Huawei Mate XT na rynku globalnym
Huawei w ostatnich latach wzmacnia swoją pozycję jako producenta elektroniki, ale dzieje się to głównie na rodzimym mu, chińskim rynku. Za znikomą popularność pod kątem globalnym należy winić amerykańskie blokady handlowe, przez które producent nie jest w stanie współpracować z Google i firmami dostarczającymi niektóre podzespoły oraz technologie.
Składany Mate XT był bardzo ciekawą premierą Huawei. Wygląda na najbardziej innowacyjną i odważna konstrukcję tej branży w ciągu ostatnich lat. Żaden producent nie porwał się na sprzedaż smartfona, którego główny ekran składałby się z 3 części – a Huawei owszem.
Premiera tego urządzenia miała miejsce w Chinach i nie było jasne, czy doczekamy się jego dostępności gdziekolwiek indziej. Okazuje się, że jednak tak – redakcja Android Authority udało się potwierdzić, że globalna premiera Mate’a XT planowana jest na pierwszy kwartał 2025 roku.
Jakiej ceny się spodziewać? Cóż, urządzenie to kosztuje w Chinach 19999 juanów, co daje nam prawie 11 tysięcy złotych. A że Huawei nigdy nie posługuje się tak bezpośrednim przeliczeniem, trzeba będzie się zapewne liczyć z jeszcze wyższą wyceną. Oby nie przyjęło to formy szaleństwa resellerów w USA, którzy potrafią znaleźć nabywców na Mate’a XT nawet wtedy, gdy żądają za niego 21190 dolarów (~81 tysięcy złotych).

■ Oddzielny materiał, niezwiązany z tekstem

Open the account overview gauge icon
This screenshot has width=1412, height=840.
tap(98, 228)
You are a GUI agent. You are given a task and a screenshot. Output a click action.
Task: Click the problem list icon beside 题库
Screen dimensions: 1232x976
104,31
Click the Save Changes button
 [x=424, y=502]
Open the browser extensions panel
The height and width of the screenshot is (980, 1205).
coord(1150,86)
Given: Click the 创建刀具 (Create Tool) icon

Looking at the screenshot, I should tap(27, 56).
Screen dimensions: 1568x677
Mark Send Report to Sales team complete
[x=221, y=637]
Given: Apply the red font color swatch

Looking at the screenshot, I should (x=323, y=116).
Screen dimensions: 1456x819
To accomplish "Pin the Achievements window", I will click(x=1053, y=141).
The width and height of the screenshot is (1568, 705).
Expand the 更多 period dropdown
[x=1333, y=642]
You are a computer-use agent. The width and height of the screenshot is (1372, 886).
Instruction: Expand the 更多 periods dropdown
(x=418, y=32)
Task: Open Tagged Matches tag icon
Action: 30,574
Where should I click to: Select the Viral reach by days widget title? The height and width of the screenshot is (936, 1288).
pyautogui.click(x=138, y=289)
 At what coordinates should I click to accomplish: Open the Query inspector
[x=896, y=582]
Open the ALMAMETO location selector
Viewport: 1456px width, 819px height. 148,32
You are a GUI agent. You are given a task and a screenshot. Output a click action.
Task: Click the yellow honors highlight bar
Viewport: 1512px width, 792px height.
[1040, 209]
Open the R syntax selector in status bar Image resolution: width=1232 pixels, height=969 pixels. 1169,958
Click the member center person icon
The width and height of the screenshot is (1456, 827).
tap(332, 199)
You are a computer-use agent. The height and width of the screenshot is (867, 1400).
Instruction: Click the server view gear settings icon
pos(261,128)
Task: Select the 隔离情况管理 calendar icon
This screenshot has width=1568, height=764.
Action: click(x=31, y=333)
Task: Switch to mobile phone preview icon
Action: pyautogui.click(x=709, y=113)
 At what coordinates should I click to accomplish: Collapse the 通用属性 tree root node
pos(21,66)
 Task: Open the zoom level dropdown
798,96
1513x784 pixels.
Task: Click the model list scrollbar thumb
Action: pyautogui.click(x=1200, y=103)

Z dostępnością w Chinach jest tak sobie
Jeśli ktoś w Chinach zamówił Huawei Mate XT w ramach przedsprzedaży, może się spodziewać przesyłki w najbliższych dniach. Na wiele nie mogą liczyć jednak ci, którzy postanowili poczekać, aż smartfon będzie dostępny w regularnej sprzedaży. Przed sklepami Huawei w wielu chińskich miastach ustawiły się kolejki po nowe urządzenie producenta, ale ludzie wracali do domów z pustymi rękami.
Huawei nie ujawniło, jak duży będzie zapas wyprodukowanych Mate’ów XT. Analitycy są zdania, że całkowita produkcja wyniesie 1 milion sztuk, choć początkowo planowano złożyć tylko 500 tysięcy. Trudno powiedzieć, jak będzie wyglądać globalna dostępność nowego urządzenia na świecie, skoro Huawei nie radzi sobie z zaspokojeniem popytu w samych Chinach.